La version originale de cet article a été publiée sur The Conversation.

Les fractures du G7

Les fractures du G7 

 

 

Angela Merkel n’a pas employé de grandes phrases. La puissance du geste a suffi. En décidant de ne pas se rendre aux Etats-Unis, fin juin, pour participer à un hypothétique sommet du G7 évoqué par Donald Trump, précédé d’aucune préparation sérieuse, la chancelière allemande a marqué les esprits. Le 29 mai, son porte-parole a évoqué la pandémie pour justifier cette position préventive. Mais celle-ci encapsule aussi tout ce qui ne va pas dans la relation transatlantique : l’improvisation dans laquelle la Maison Blanche conçoit sa politique étrangère, le mépris à l’égard de ses alliés traditionnels et, enfin, la frustration de ces derniers.

De son côté, l’Elysée a surtout veillé à ne heurter personne. La présidence française a expliqué qu’en l’absence de l’un des membres du G7, il n’était pas concevable de tenir le sommet. Lors d’un entretien téléphonique avec son homologue américain, Emmanuel Macron a répété ce point. De même, Paris estime qu’il faut d’abord s’accorder sur un menu complet et utile, avant de fixer une date de sommet. « Le G7 tel que le conçoit le président de la République doit être un moment de clarification politique », souligne-t-on à l’Elysée.

Dans l’entourage de M. Macron, on met en avant le rôle de la France dans la préparation et la tenue du G7 par visioconférence, le 16 mars, en pleine pandémie. Cette réunion par écrans interposés avait permis d’afficher une détermination à faire « tout ce qui est nécessaire » pour affronter la crise sanitaire et ses conséquences. L’Elysée se félicite aussi du rôle moteur de la France dans la promotion d’un moratoire, au sein du G20, sur le service des dettes des pays africains.

Mais ces efforts pour promouvoir le multilatéralisme ne sont pas toujours concluants. Angela Merkel a ainsi renoncé au sommet UE-Chine, prévu le 14 septembre à Leipzig. Ce rendez-vous avec le président chinois, Xi Jinping, est reporté, officiellement aussi en raison du Covid-19. La France, de son côté, a dépensé ces derniers mois une énergie considérable pour favoriser un sommet inédit : celui des cinq membres permanents du Conseil de sécurité de l’ONU (Chine, Etats-Unis, Russie, France et Royaume-Uni). Or, les motivations parfois contradictoires de ces Etats rendent le projet douteux et son potentiel limité, dans un contexte d’affrontement sino-américain.

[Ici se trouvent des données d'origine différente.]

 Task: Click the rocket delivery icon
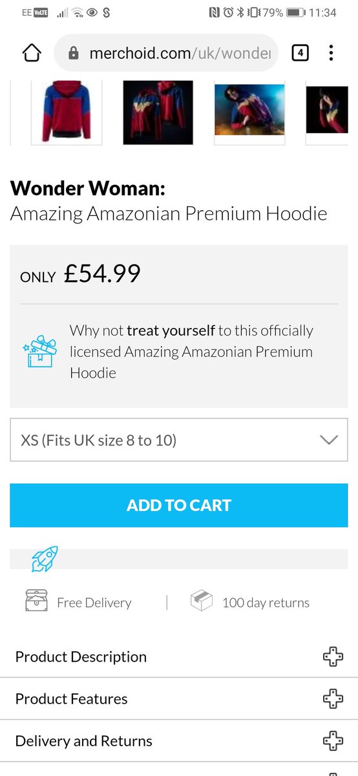[45, 559]
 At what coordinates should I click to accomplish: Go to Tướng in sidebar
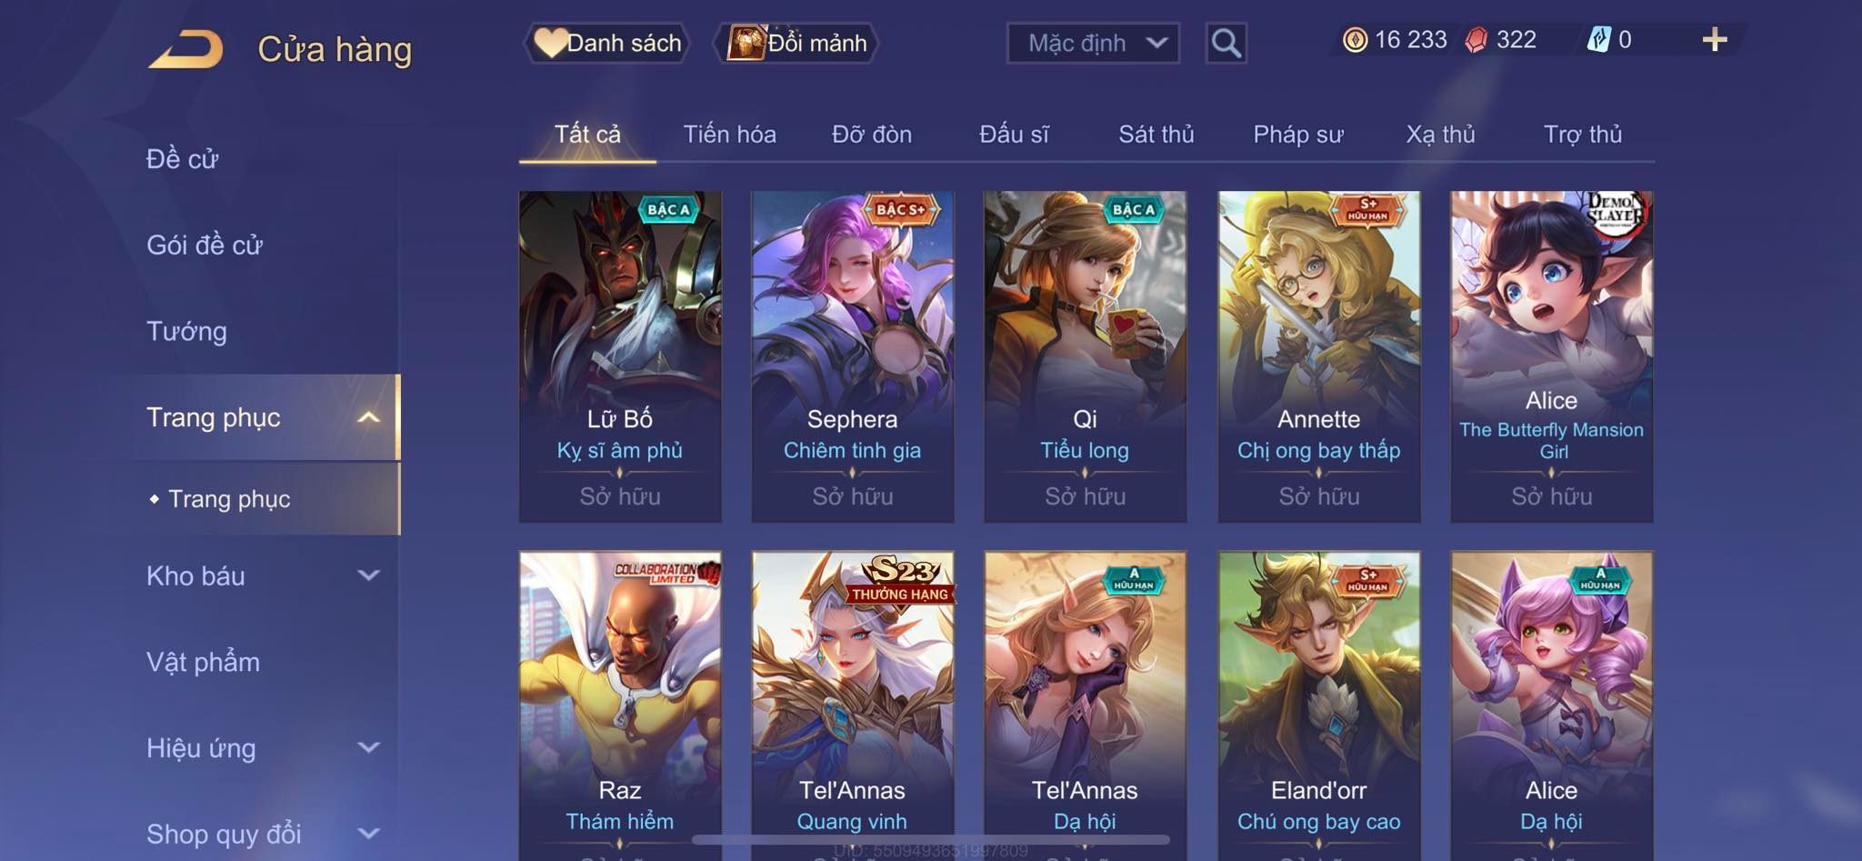click(186, 331)
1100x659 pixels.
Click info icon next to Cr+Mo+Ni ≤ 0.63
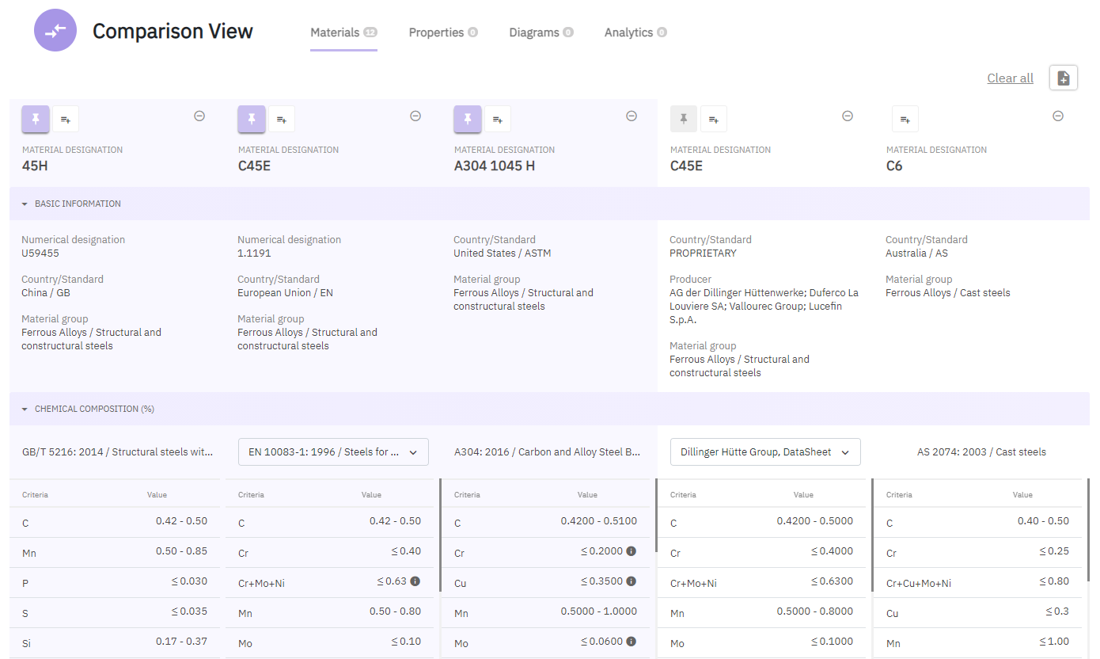[415, 581]
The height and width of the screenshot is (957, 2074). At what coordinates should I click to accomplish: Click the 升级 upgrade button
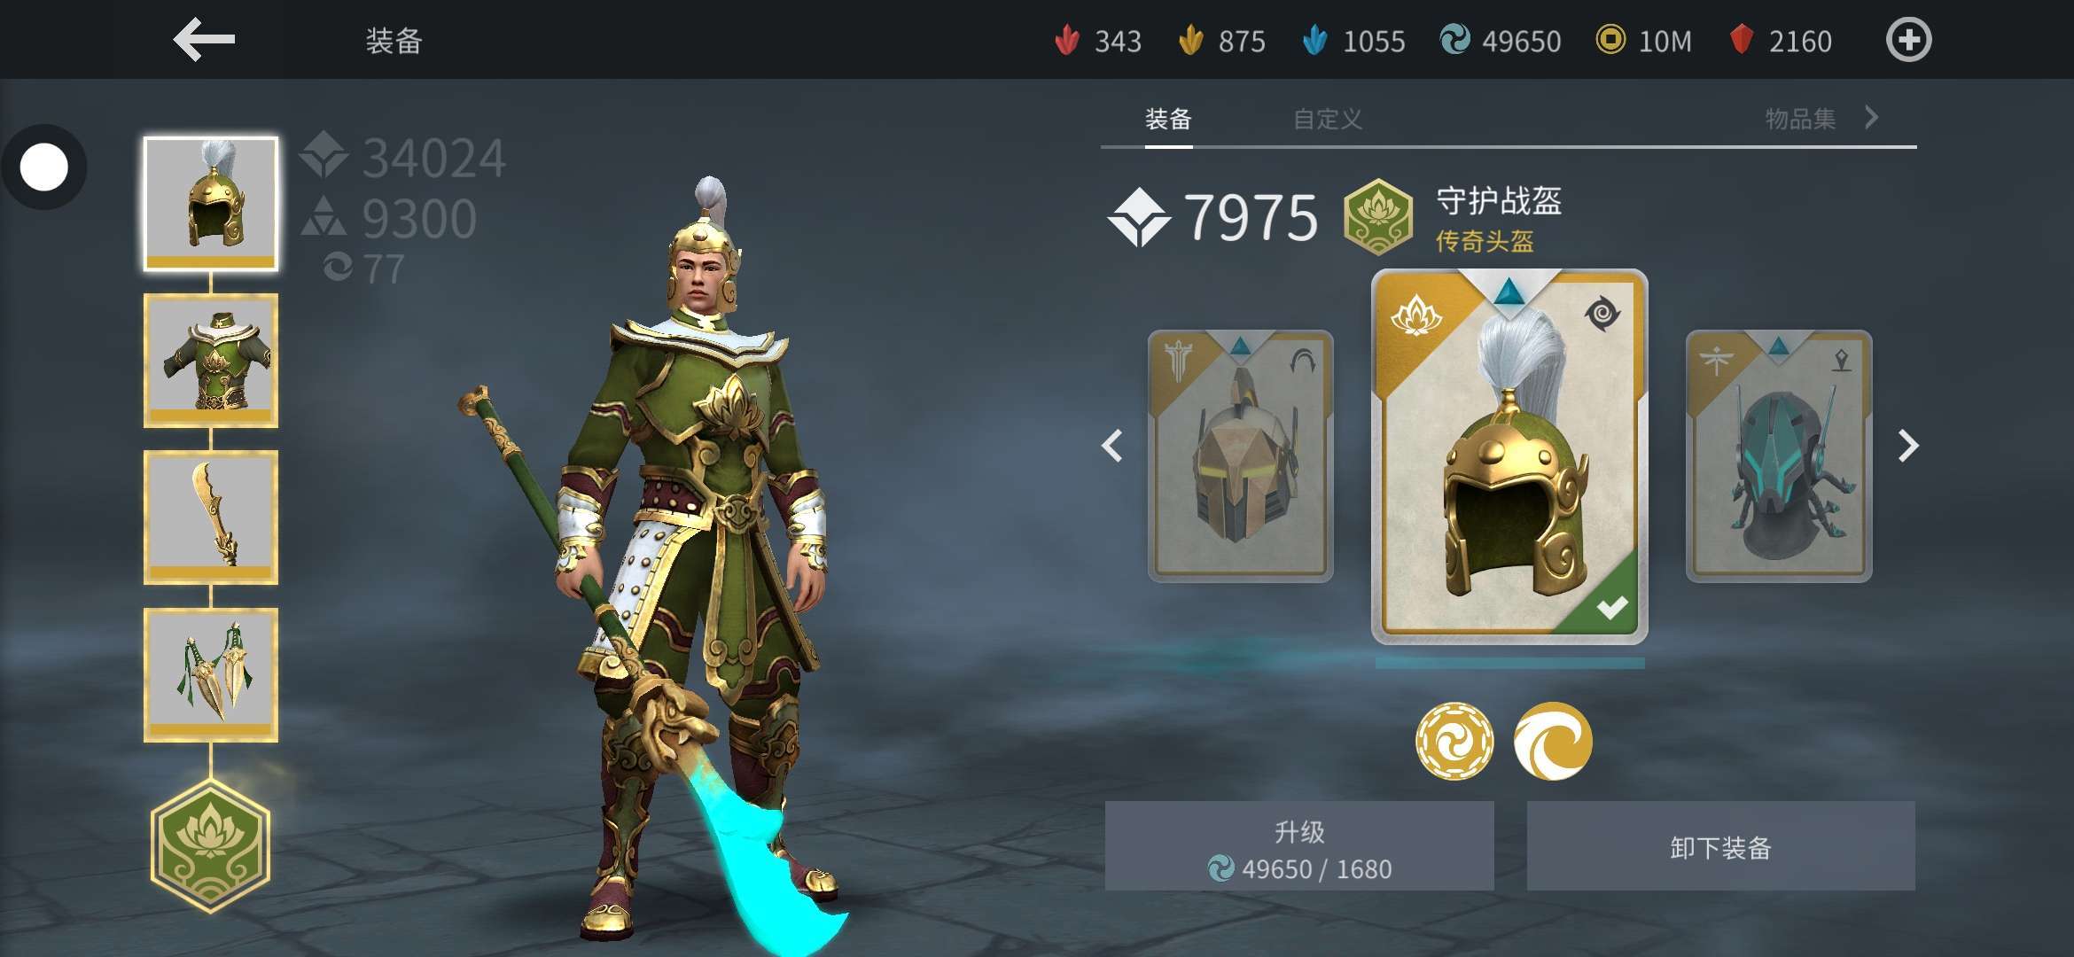point(1299,845)
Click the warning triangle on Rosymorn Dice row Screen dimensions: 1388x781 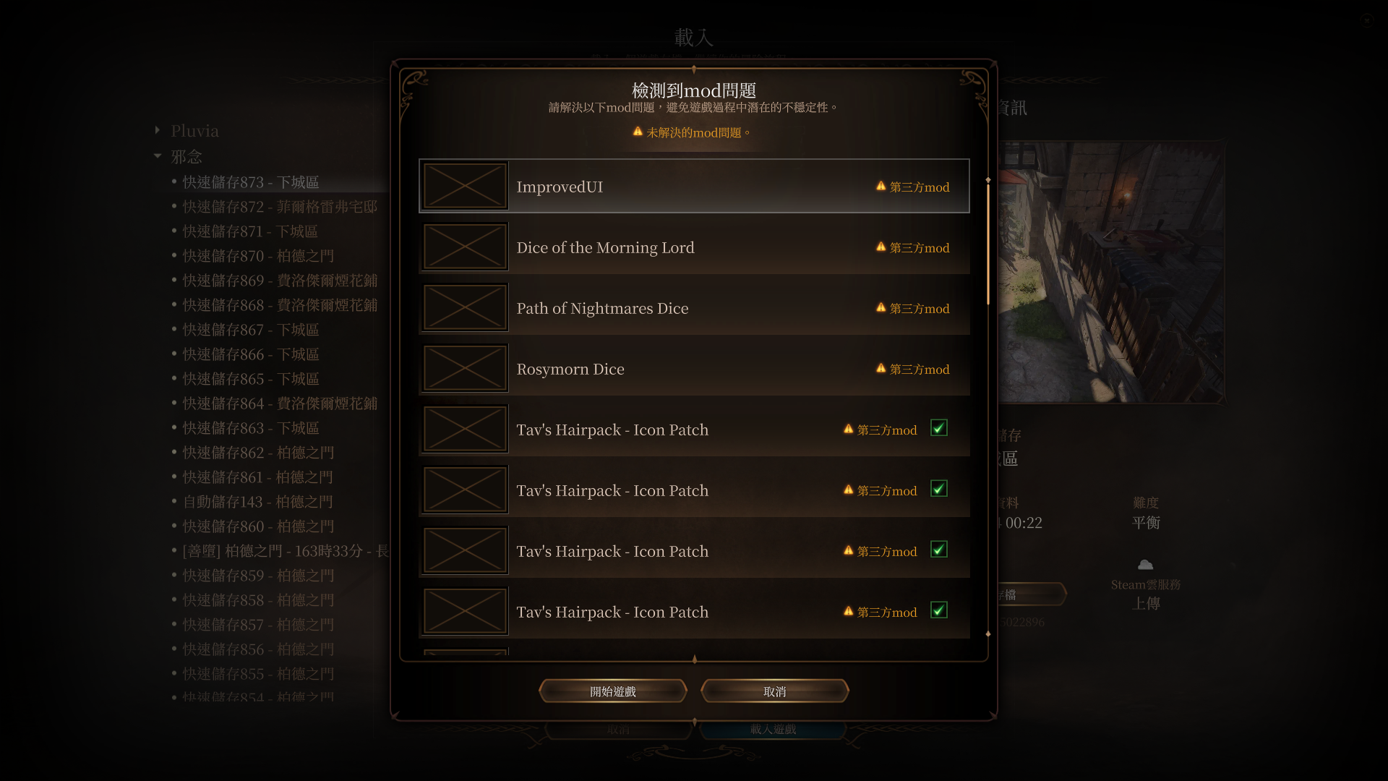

Dans la soirée du samedi 30 mai, la situation s’est encore compliquée au sujet du G7. Donald Trump souhaitait dorénavant son report en septembre, voire après la présidentielle américaine de novembre, tout en élargissant le cercle des participants. Le G7 « est un groupe de pays très daté », déclarait-il. Le président américain citait le retour espéré – par lui, et personne d’autre – de la Russie, ainsi que l’intégration de pays amis comme l’Australie, la Corée du Sud et l’Inde. Un G11, en somme. En principe, un pays tiers ne peut être qu’associé à l’événement. Ainsi, lors du G7 d’août 2019, à Biarritz, la France avait convié l’Afrique du Sud, l’Australie, le Chili et l’Inde, ainsi que quatre pays du continent africain.